The castle of Gresti or Pietratagliata is located near the village of Aidone. Its current condition is that of ruin even if well legible in the forms that are composed mainly of a mighty tower full and a series of rooms ingrottate. The first historical news documented dating back to the 14th century. The castle stands on a high rocky ridge of sandstone. The central part, the spur higher, has been used by man for its strategic position as a control station and defense. In fact the castle constitutes an outpost or a fortress of sighting for the control of a vast territory, connoted by important streets of communications which from the eastern coast is addentravano toward the center of Sicily dominated by settlements which Morgantina, Enna, Agira.
The structure extends over four levels: on the first level, which is also the oldest to be found in the rural houses and a large cave which opens with a loggia south and with a window and loggia and north.
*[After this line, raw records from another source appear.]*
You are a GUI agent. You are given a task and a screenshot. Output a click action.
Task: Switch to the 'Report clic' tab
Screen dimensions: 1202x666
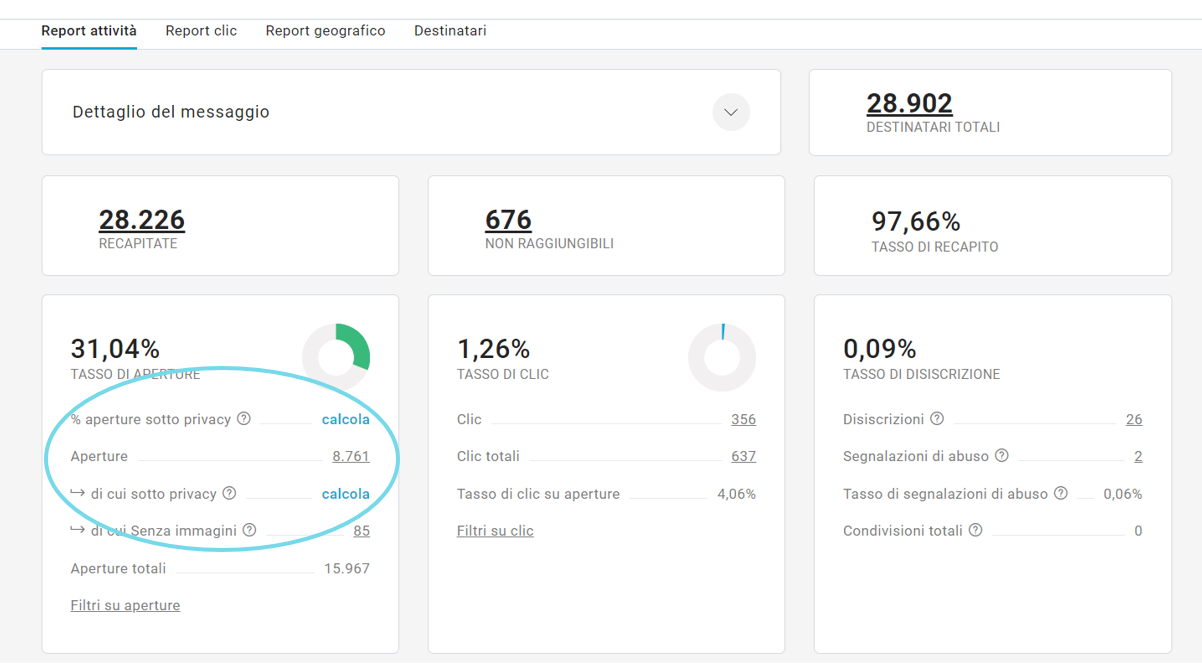pos(201,31)
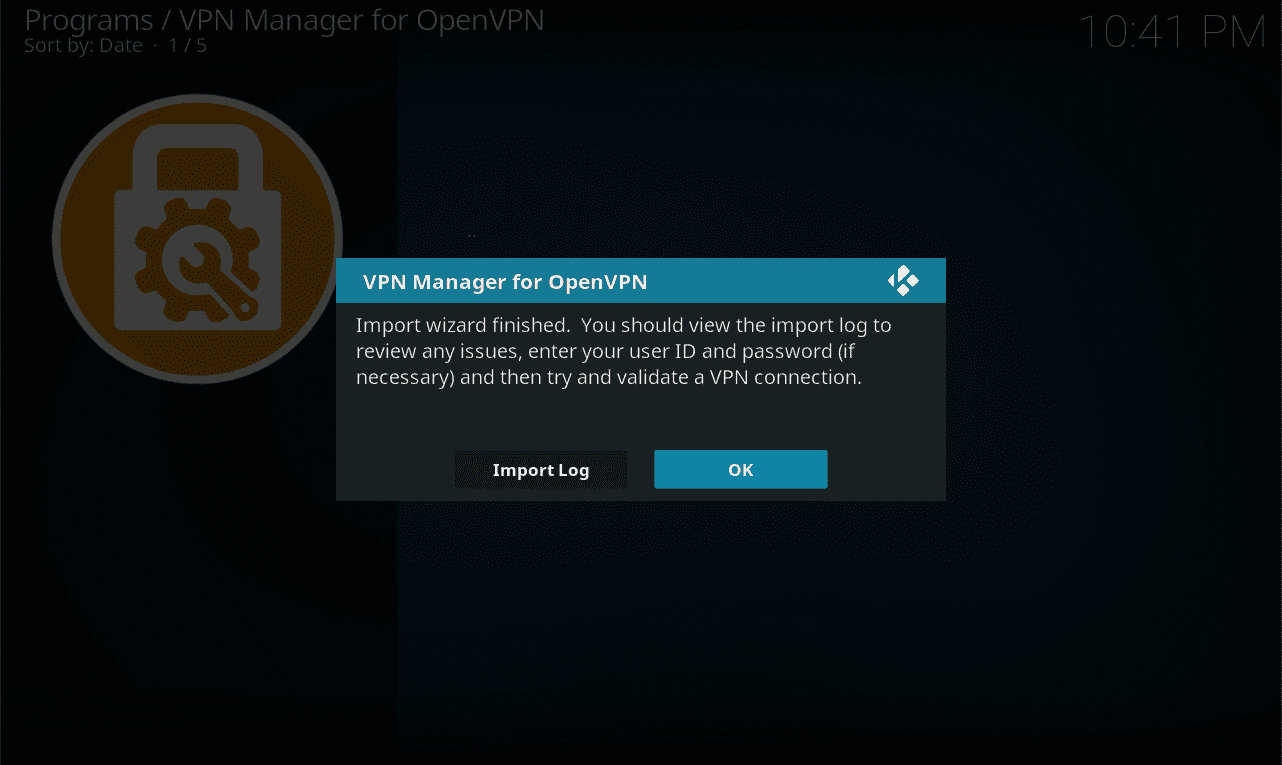The image size is (1282, 765).
Task: Open the Import Log
Action: (540, 470)
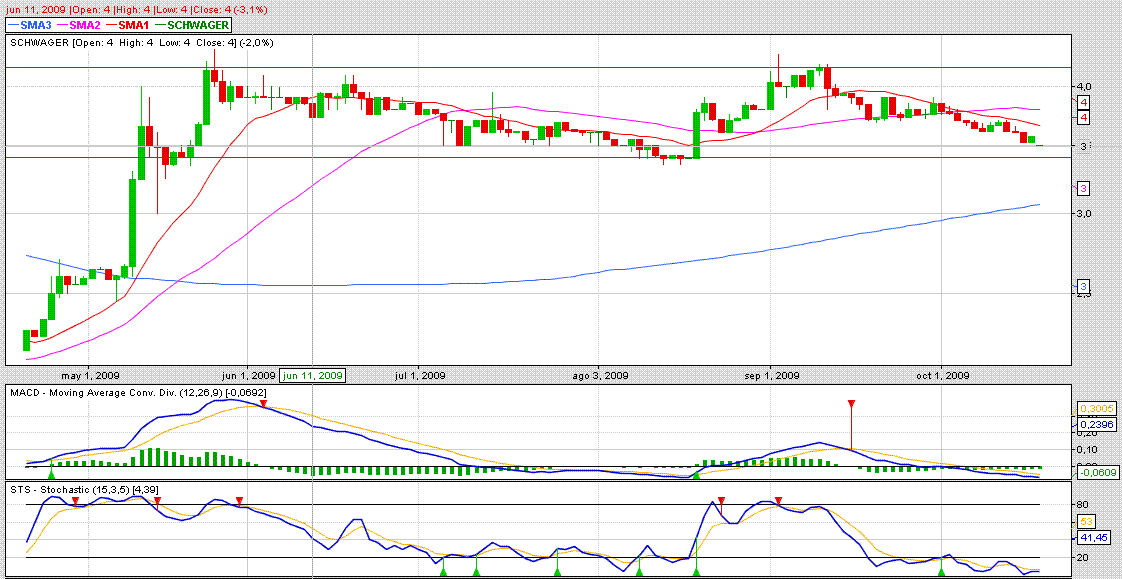Select the blue 0,2396 MACD value tag
1122x579 pixels.
click(1090, 424)
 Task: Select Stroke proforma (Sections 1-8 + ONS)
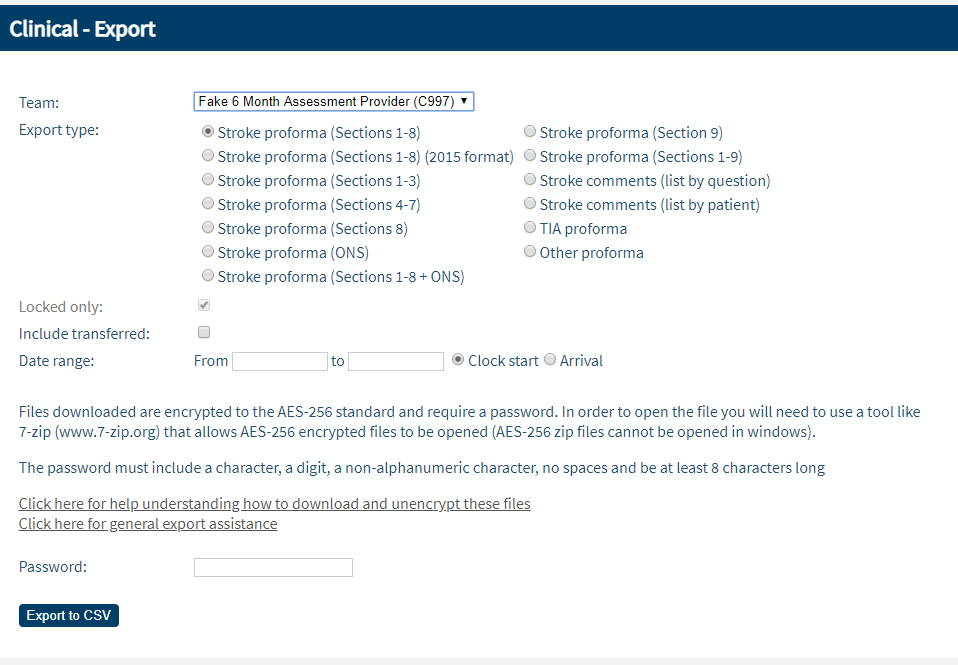pos(208,276)
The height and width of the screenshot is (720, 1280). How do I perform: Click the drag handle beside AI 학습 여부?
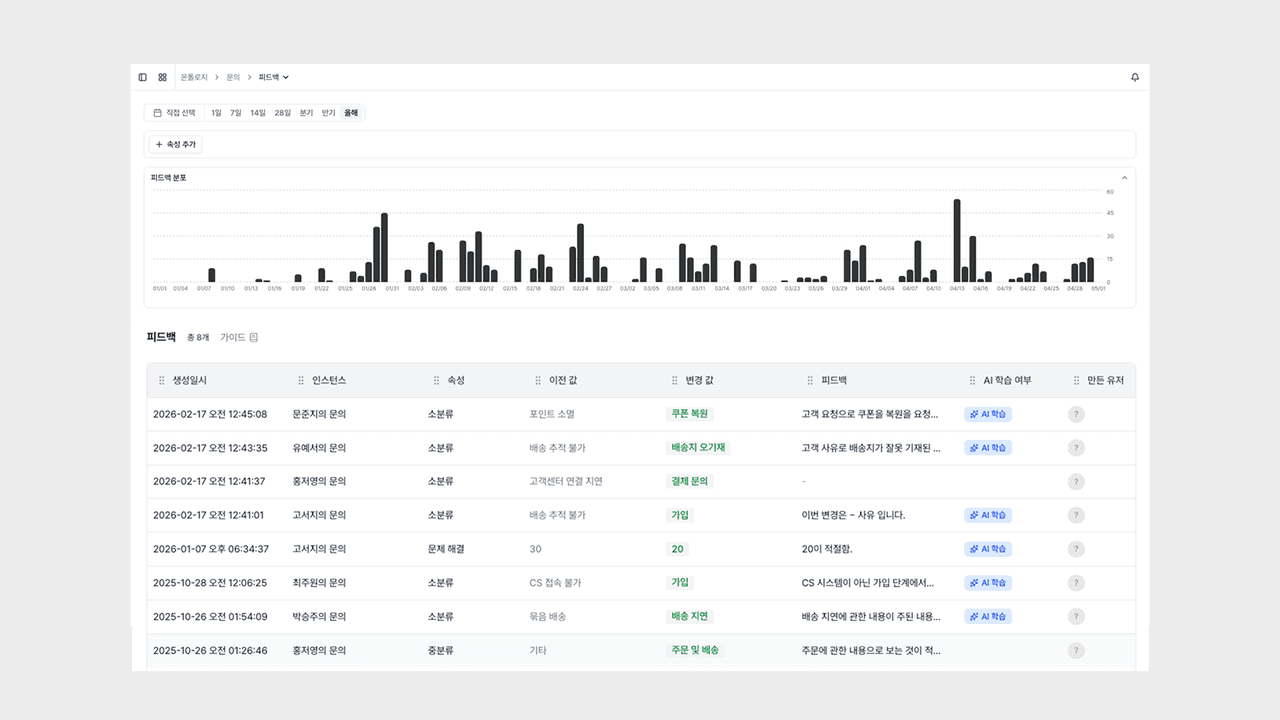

At the second level from which also begins the tower full and part the scale dug in the rock, there are two local: an input and a room with window delimited by benches in masonry. At the third level, the second floor where you find the environments 'noble' representation, there are four rooms dug in the rock and other in masonry. The fourth level is present an environment with entrance portal which would suggest a chapel and a cistern to collect rainwater. A mention deserves the high tower full, firmly anchored to the rock, visible at large distances. Has walls from compact surfaces, underlined by sharp built in blocks of stone perfectly squared; access to the terrace of the tower was allowed by a beautiful spiral staircase, with steps of basalt, placed in the corner of the south-east.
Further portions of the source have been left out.